Data excerpts:
---*---

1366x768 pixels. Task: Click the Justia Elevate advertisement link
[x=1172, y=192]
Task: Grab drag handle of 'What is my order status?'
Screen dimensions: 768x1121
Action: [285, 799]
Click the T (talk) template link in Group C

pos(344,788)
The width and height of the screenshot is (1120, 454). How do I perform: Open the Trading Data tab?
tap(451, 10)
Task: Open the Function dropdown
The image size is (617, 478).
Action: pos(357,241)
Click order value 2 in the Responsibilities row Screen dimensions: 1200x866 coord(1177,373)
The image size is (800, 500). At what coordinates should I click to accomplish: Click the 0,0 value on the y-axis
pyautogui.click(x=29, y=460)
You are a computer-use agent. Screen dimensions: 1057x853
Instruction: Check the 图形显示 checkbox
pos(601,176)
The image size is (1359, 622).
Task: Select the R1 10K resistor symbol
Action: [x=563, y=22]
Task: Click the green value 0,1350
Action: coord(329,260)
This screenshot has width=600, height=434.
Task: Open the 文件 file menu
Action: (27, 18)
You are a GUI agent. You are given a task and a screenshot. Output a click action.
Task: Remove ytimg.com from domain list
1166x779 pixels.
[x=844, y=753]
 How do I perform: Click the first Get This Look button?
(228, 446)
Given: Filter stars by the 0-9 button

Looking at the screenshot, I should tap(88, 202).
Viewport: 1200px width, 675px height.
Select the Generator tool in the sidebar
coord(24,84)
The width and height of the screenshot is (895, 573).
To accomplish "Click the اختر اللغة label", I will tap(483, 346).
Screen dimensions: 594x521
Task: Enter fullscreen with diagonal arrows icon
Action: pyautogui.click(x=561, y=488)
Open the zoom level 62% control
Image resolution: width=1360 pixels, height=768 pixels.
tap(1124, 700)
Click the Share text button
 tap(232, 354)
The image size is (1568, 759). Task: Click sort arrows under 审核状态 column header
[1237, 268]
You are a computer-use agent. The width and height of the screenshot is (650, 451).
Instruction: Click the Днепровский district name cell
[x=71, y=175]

---*---

Action item -
Exact retyping of every entry is required.

Answer to the exercise -
1366x768 pixels. Task: Click the Justia Elevate advertisement link
[x=1172, y=192]
Task: Grab drag handle of 'What is my order status?'
Screen dimensions: 768x1121
Action: [285, 799]
Click the T (talk) template link in Group C

pos(344,788)
The width and height of the screenshot is (1120, 454). How do I perform: Open the Trading Data tab?
tap(451, 10)
Task: Open the Function dropdown
The image size is (617, 478).
Action: pos(357,241)
Click order value 2 in the Responsibilities row Screen dimensions: 1200x866 coord(1177,373)
The image size is (800, 500). At what coordinates should I click to accomplish: Click the 0,0 value on the y-axis
pyautogui.click(x=29, y=460)
You are a computer-use agent. Screen dimensions: 1057x853
Instruction: Check the 图形显示 checkbox
pos(601,176)
The image size is (1359, 622).
Task: Select the R1 10K resistor symbol
Action: [x=563, y=22]
Task: Click the green value 0,1350
Action: coord(329,260)
This screenshot has width=600, height=434.
Task: Open the 文件 file menu
Action: (27, 18)
You are a GUI agent. You are given a task and a screenshot. Output a click action.
Task: Remove ytimg.com from domain list
1166x779 pixels.
[x=844, y=753]
 How do I perform: Click the first Get This Look button?
(228, 446)
Given: Filter stars by the 0-9 button

Looking at the screenshot, I should tap(88, 202).
Viewport: 1200px width, 675px height.
Select the Generator tool in the sidebar
coord(24,84)
The width and height of the screenshot is (895, 573).
To accomplish "Click the اختر اللغة label", I will tap(483, 346).
Screen dimensions: 594x521
Task: Enter fullscreen with diagonal arrows icon
Action: pyautogui.click(x=561, y=488)
Open the zoom level 62% control
Image resolution: width=1360 pixels, height=768 pixels.
tap(1124, 700)
Click the Share text button
 tap(232, 354)
The image size is (1568, 759). Task: Click sort arrows under 审核状态 column header
[1237, 268]
You are a computer-use agent. The width and height of the screenshot is (650, 451).
Instruction: Click the Днепровский district name cell
[x=71, y=175]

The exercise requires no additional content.